04.10. | Album der Woche : Joan As A Police Woman • Lemons, Limes & Orchids
PIAS · 20. September
Foto: Paola Kudacki
In Kreativität investieren
Die klassisch ausgebildete Violinistin Joan Wasser veröffentlicht als Joan As Police Woman eines der Soulalben des Jahres. Ihrem politischen Unmut begegnet sie dabei mit Sinnlichkeit.
Joan Wasser, warum hat es fast 20 Jahre gedauert, bis Ihre Stimme zum Zentrum eines Albums wurde?
Jedes Album, das ich aufnehme, ist eine Antwort auf das vorherige. Der Vorgänger mit Tony Allen entstand während der Pandemie. Das bedeutete, 16 Stunden am Tag Soundfiles zu editieren. Es war derart arbeitsintensiv, dass ich es dieses Mal bewusst einfach halten und live im Studio singen wollte. Und da hat sich dieses neue Level der Leichtigkeit aufgetan, bei dem ich mich so wohl mit meiner Stimme fühlte wie noch nie.
In »Long For Ruin« stellen Sie die ungleich schwere Frage: »Do we secretly long for ruin?« Tun wir das?

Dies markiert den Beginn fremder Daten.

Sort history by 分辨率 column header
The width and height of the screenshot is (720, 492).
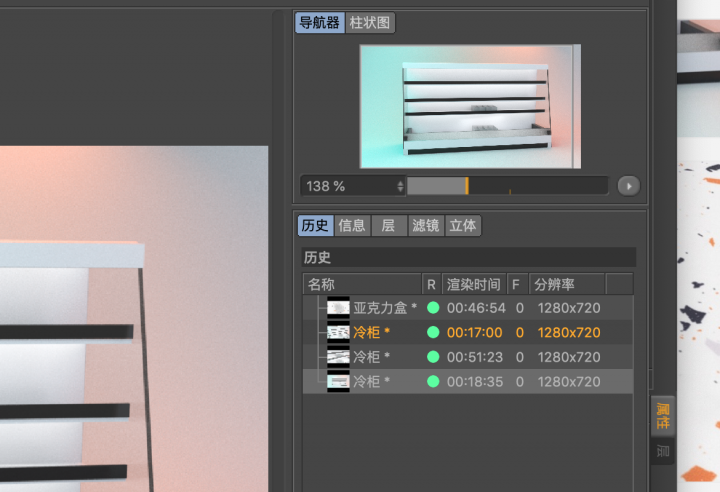(567, 284)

Es erscheint zumindest immer wieder so, als sei unsere Spezies kaputt. Unsere grundlegenden Instinkte haben sich nicht an das Niveau moderner, zwischenmenschlicher Interaktion angepasst. Jedenfalls nicht in dem Ausmaß, das uns davor bewahren würde, die verrücktesten Menschen in Regierungsämter zu wählen. Auf der anderen Seite bin ich Optimistin und es ist nun mal schwer, Fortschritt innerhalb eines einzigen Menschenlebens zu beobachten, weil die Dinge so langsam vonstattengehen. Statistisch gesehen gibt es weniger Gewalt als jemals zuvor auf diesem Planeten. Es fühlt sich nur nicht so an, weil wir das Unglück jeden Tag hundertfach im Fernsehen sehen und die Gesellschaft davon besessen ist.

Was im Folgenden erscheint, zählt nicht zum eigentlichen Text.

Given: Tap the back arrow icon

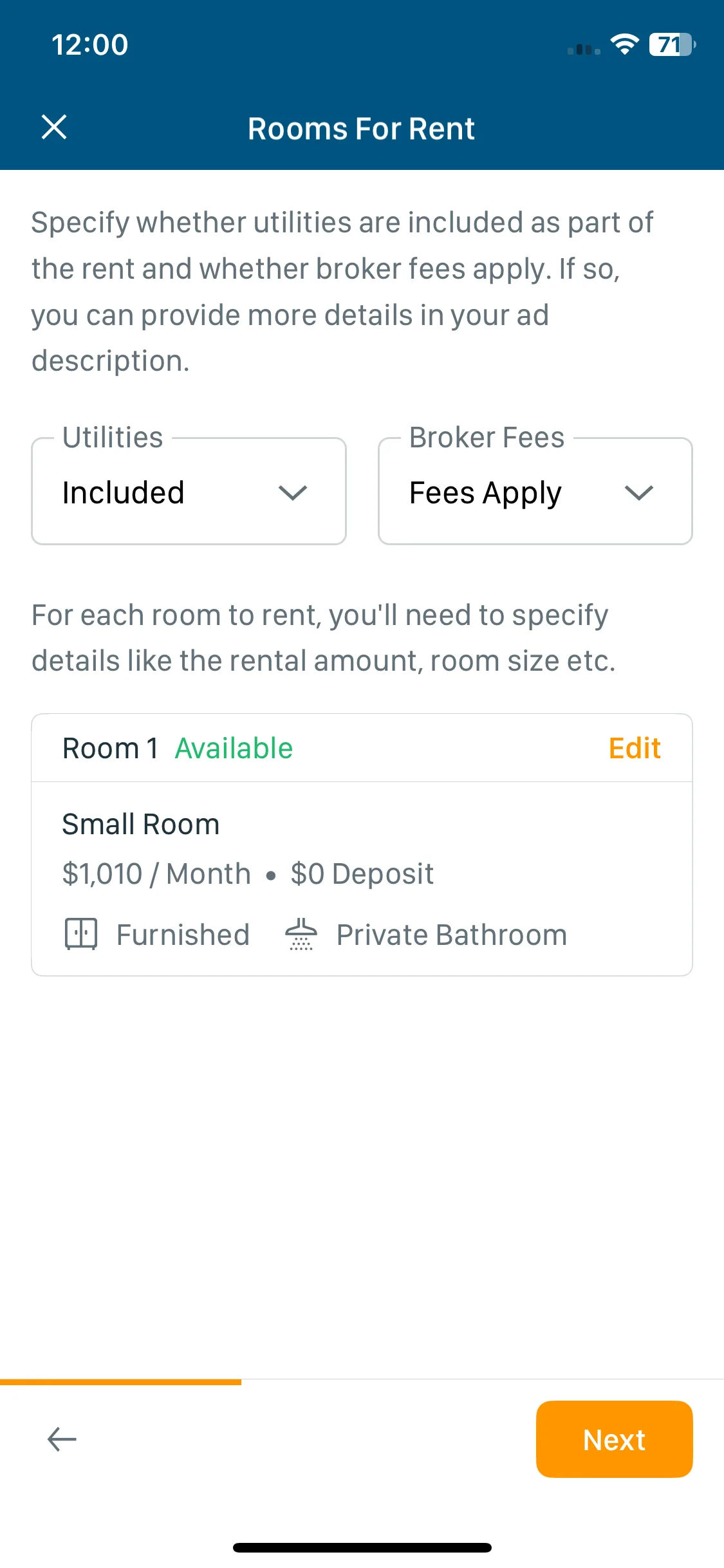Looking at the screenshot, I should click(62, 1439).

Also ist der Song auch eine Art Medienkritik?
In unseren Medien spiegelt sich definitiv die Faszination für Gewalt. Und das ist etwas, das ich nie verstehen werden, weil ich schon die gewaltverherrlichende Fiktion in Filmen nicht aushalte. Dafür bin ich zu soft. Aber damit geht es der Mehrheit offensichtlich ganz anders, daher die Frage: »Do we secretly long for ruin?«
Was kann die Kunst dagegen tun?
Sie kann das kritisch hinterfragen. Das ist allerdings kein Selbstläufer, sondern setzt die richtigen Rahmenbedingungen voraus. Die USA setzen den Großteil ihrer Ressourcen für Waffen ein. Stattdessen sollten öffentliche Gelder für Kreativität zur Verfügung stehen. Tatsächlich fließt aber seit Jahren immer weniger Geld in Schulen, gerade in die Bereiche Kunst und Musik. Als Achtjährige hatte ich an meiner Schule Zugang zu einer Geige. Man konnte für zehn Dollar im Jahr ein Instrument leihen. Dieses Programm existiert schon lange nicht mehr. Ich bin mir nicht sicher, ob ich unter den heutigen Voraussetzungen Musikerin geworden wäre.
Joan As Police Woman
Lemons, Limes & Orchids
PIAS / 20. September
Mehr denn je getragen von ihrer Stimme, besticht das zehnte Album von Joan As Police Woman mit einer Leichtigkeit und Eleganz. Doch fernab der Schönfärberei wirft Joan Wasser auch die großen existenzialistischen Fragen auf, die ihren Soul- und Artpop beinahe auf philosophische Weise politisieren. Und so funktioniert das Album auf zweierlei Weise, für die Sinne und die Moral. Eines, das mal musikalisch exzellent unterhält und dann wieder inhaltlich an der Hirnrinde kratzt. Je nachdem, auf welchem Ohr man gerade hört.